Solar Nanopaint Applications Boost Green Energy

Solar cells have been in the mainstream news for quite a while, almost since the initial discovery of the photovoltaic effect by French physicist A. E. Becquerel in 1839 and the subsequent explanation of the photoelectric law for which Albert Einstein received The Nobel Prize in Physics 1921.  With the emerging field of nanocrystal science and the varying quantum dot applications, solar cells may be undergoing a much needed technological advancement that could take the green solar energy industry in a different direction and help improve the overall energy yield of solar cell technology.  As single p-n junction type crystalline silicon devices begin to reach their maximum theoretical efficiency limits, quantum dots solar cells are taking a place among other research avenues, such as multiple layer approaches, with a goal of reducing the overall cost per watt and providing competition to the current electricity grid structure.

Fluorescent Quantum Dots Brightening Up Nanopaints
Credit: by argonne on Flickr

From Crystals To Quantum Dot Solar Panels

The discovery of quantum dots was made in the 1980's by Alexei Ekimov but it is unlikely that the Russian solid state physicist foresaw their full potential when he first encountered the semiconductor nanocrystals while working at Valvilov State Optical Institute in St. Petersburg, Russia.  However, these nanometere-scale particles have the potential to do great things.  These quantum dot particles have varying electron energy levels based on their exact size and these levels define a bandgap for the crystals.  Since the dots can be synthesized to suitable levels then it follows that their bandgaps can be fine tuned in order to better capture the varying spectrum of the sunlight in more efficient manners than Gallium Arsenide (GaAs) or traditional silicon cells.  In particular, vast improvement can be seen in the reception of infrared where lead sulfide PbS colloidal quantum dots are capable of receiving in the far infrared spectrum.  With around half of the total solar energy arriving on Earth being in the infrared spectrum this is a good improvement.

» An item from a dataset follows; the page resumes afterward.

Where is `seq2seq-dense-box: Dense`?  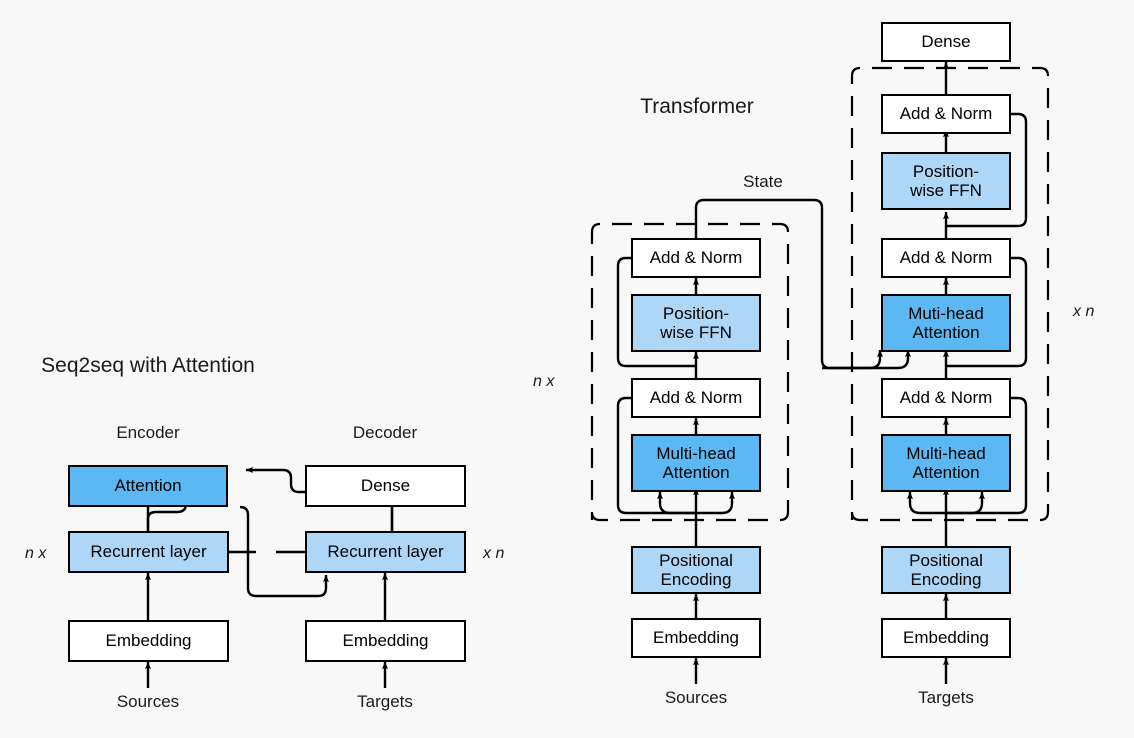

But perhaps, the most impressive thing about quantum dot solar cells is that they can be included in a solar nanopaint solution that can be applied to any conductive surface with the use of commonplace materials in order to create ad hoc solar cells.   If the quantum dot coatings can be manufactured at a cheap enough price then applications could be cost-effective enough for just about anyone to perform a diy solar cell conversion. Imagine using nanopaint on an entire statue in a park or something similar and being able to string together power sources from commonplace objects.  Researchers across the country are working to make this a reality but the primary problem facing current projects is that the energy efficiency of such nanocoatings is sub-par when compared to the light-to-energy conversion efficiency factors of the popular commercial silicon cells.  For example, researchers at NDnano (the University of Notre Dame's Center For Nano Science and Technology) have released findings of a nanopaint capable of about a 1% conversion factor.  There remains improvements to be done before one will be able to buy quantum dot solar cell nanopaint spray aerosols and gallons from Dupont, Benjamin Moore or Sherwin-Williams, but the day seems closer that more light photons will be harnessed for the green energy cause removing a portion of civilization's reliance on fossil fuels.

It will be interesting to see which companies are able to bring such quantum dot solar cell coatings to market.  NanoSonic, Inc, is one such company that is doing interesting things in the realm of nanoparticle science.  They already have a nanoparticle HybridShield Solar Coating which can be applied to existing photovoltaic cells or concentrating solar power (CSP) mirrors to improve efficiency ratings.    Their product lineup also includes interesting things like "Metal Rubber" and hydrophobic optical coatings.  It would not be hard to imagine the Virginia company adding such quantum dot brush-on or spray-on technology to their lineup.  Other companies such as those already producing dye-sensitized solar cells will probably find quantum dots a logical progression in their product introductions.  These dye-sensitized solar cell manufacturers include Dyesol (in collaboration with Sony), Solaronix, Hydrogen Solar, SolarPrint and more.  Sustainable energy in a spray gun.  Quantum Dots could even take graffitti bombing to the next level.  Can you imagine a graffitti crew bombing a freight train or other metallic surface with quantum nanopaint that runs something (perhaps led throwies) using the converted energy.  Breakthrough.